Mechanical ventilation is a key part of treatment in intensive care. Therefore, understanding how to provide quality mechanical ventilation that minimizes potential harms is an important endeavor in improving outcomes.

Recent literature has shown an association between driving pressure (DP) and mortality in patients with acute respiratory distress syndrome (ARDS). Fortunately, most patients ventilated in the ICU do not have ARDS. For a study published in CHEST, my colleagues and I questioned whether DP remains an important metric to follow in mechanically ventilated adult patients without ARDS.

Utilizing a publicly available database of patients admitted to an academic ICU, we selected patients who had been ventilated for over 48 hours for inclusion in the study.

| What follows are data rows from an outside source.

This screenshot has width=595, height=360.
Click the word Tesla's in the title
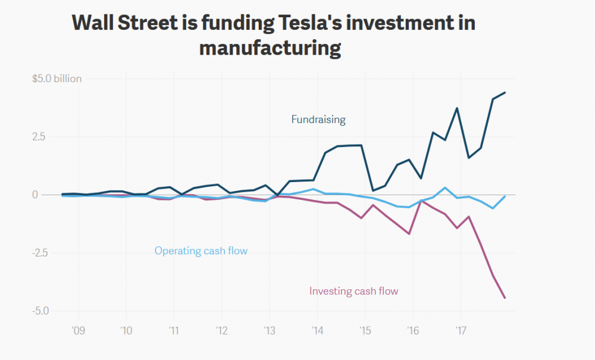[314, 23]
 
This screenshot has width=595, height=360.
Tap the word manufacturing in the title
[270, 48]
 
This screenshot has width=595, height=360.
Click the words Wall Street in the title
[124, 23]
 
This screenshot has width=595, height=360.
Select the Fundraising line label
[318, 120]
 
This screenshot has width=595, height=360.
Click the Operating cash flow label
[201, 251]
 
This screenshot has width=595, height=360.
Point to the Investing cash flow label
[353, 292]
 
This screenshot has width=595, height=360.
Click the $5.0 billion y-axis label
[57, 79]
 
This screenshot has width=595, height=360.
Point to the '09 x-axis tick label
[78, 330]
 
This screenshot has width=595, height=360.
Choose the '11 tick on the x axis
[173, 330]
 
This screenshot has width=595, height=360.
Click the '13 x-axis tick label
[269, 330]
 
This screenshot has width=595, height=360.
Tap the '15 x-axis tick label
[365, 330]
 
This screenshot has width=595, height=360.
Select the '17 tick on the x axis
[460, 330]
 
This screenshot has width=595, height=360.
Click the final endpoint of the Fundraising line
[505, 93]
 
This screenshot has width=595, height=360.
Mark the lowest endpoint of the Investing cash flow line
[505, 298]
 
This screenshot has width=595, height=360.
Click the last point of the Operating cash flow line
[505, 196]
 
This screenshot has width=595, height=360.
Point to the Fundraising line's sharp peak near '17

We determined the presence of ARDS using the lowest daily partial pressure of oxygen in arterial blood (PaO2)/fraction of inspired oxygen (FiO2), or PF, ratio and a natural language search algorithm of chest X-ray reports, adapted from previous literature.

To validate our strategy, we analyzed the association between DP and mortality in patients with ARDS, and found that these were associated in our cohort. Then, we examined the association between these variables in patients who did not meet ARDS criteria within the first full day of mechanical ventilation. We found that DP was not associated with hospital or ICU mortality in non-ARDS patients.

It is important to note that both survivors and non-survivors received a median of 13 cmH20 of DP, and that our analysis was constrained by the limits of ventilator practices during the study period (2001 to 2008). That said, our findings suggest that within the boundaries of contemporaneous ventilator practices, DP is not associated with mortality and is likely not a useful target to follow in non-ARDS patients.